Your goal: Continue the passage on training agents under different team compositions, starting right after its last sentence.

Source extract:
=-=-=-=-=

Despite the success of CTDE methods, previous research mainly focuses on training agents under a fixed team composition, which has been shown to exhibit serious overfitting issues (Wen et al., 2022), and leads to catastrophic performance when facing unseen team compositions. One natural way to solve this problem is to introduce multiple team compositions during training to alleviate overfitting. However, due to the existence of the mixer network and the network structure of individual utilities and policies, such a strategy cannot be simply applied to many existing CTDE methods.

REFIL (Iqbal et al., 2021) attempts to address this problem and proposes to use multi-head attention (Vaswani et al., 2017) in the mixer network and individual utilities to handle dynamic team compositions. It further proposes an imaginary objective based on random sub-group partitioning to accelerate the training process given a fixed set of team compositions. Although REFIL is able to handle dynamic team compositions, as it is still trained on a fixed set of team compositions, there is still a risk of overfitting to not a single team composition, but a set of team compositions, which has been demonstrated in several previous studies (Liu et al., 2021; Shao et al., 2022).

=-=-=-=-=

Provided data:
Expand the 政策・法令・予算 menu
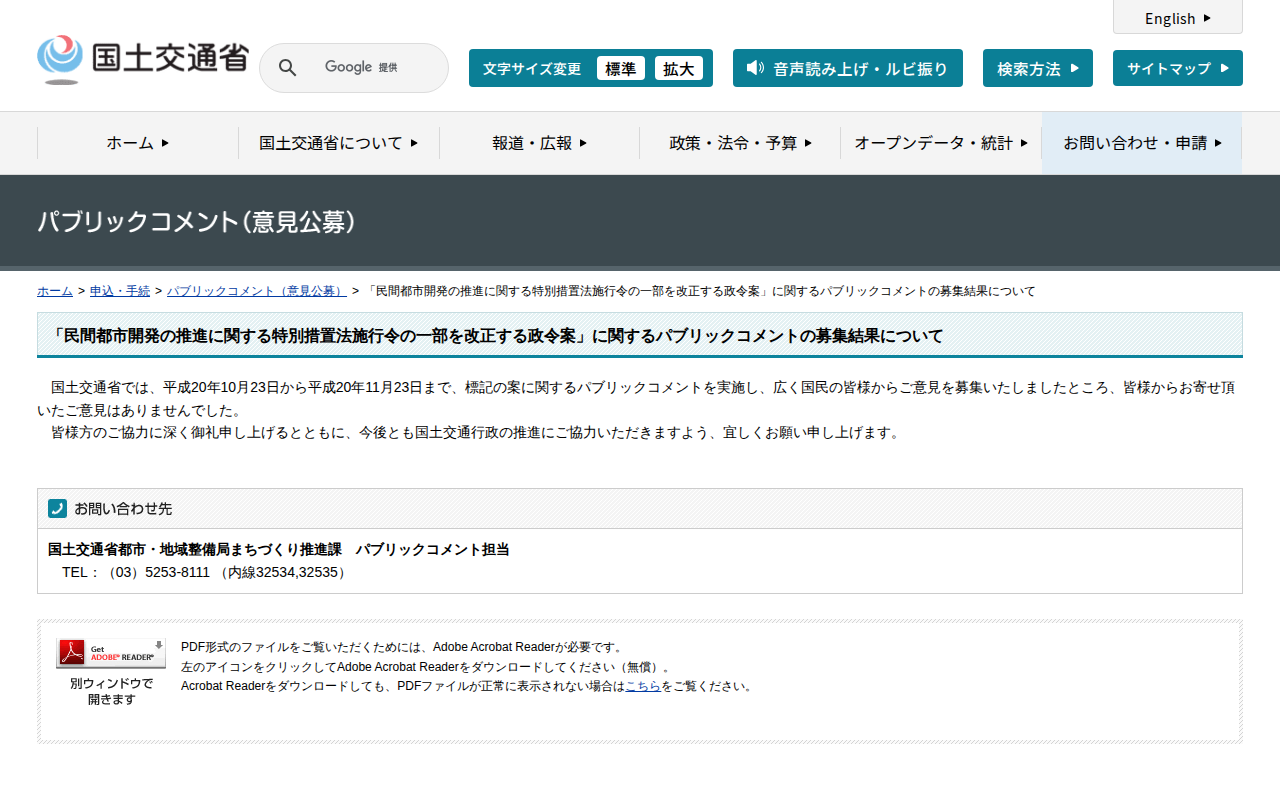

=-=-=-=-=

Task answer:
The overfitting issue can be attributed to the lack of robustness in different team compositions. When facing an arbitrary team composition during execution, one agent s observed information about team composition can arbitrarily vary from what it experienced during training. If the agent puts too much credit on this highly varied information to make decisions, it may fail to achieve robust behavior. As the variation of team composition is uncontrollable, one way to achieve robust behavior is to reduce the reliance on team-related information. Based on this intuition, we propose MIPI (Mutual-Information Regularized Multi-Agent Policy Iteration), minimizing the mutual information between the policy of the agent and the team-related information to encourage robust behavior of each agent. Inspired by SAC (Haarnoja et al., 2018), we combine the global reward of environment and mutual information of each agent as a new objective and learn individual policies to optimize them at the same time. As the incorporation of mutual information imposes a challenge on optimization due to the existence of dynamic marginal distribution, we first propose a multi-agent policy iteration algorithm with a fixed marginal distribution and prove its convergence and optimality. Then, we propose to utilize the Blahut Arimoto algorithm (Cover, 1999) and an imaginary team composition distribution for optimization under an approximate dynamic marginal distribution as the practical implementation.

To empirically justify our algorithm, we first evaluate the performance of MIPI in a simple yet challenging matrix game. Compared with the other two baselines using pure environmental reward and entropy-augmented reward, using mutual information as an augmented reward can help the agent find the policy that can achieve consistent performance across different team compositions. Then, we move to a more complicated scenario, Star Craft Micromanagement Tasks. While having the same level of performance in the training set, MIPI achieves better zero-shot generalization results in unseen team compositions during evaluation.

2 Related Work

2.1 Centralized Training with Decentralized Execution (CTDE)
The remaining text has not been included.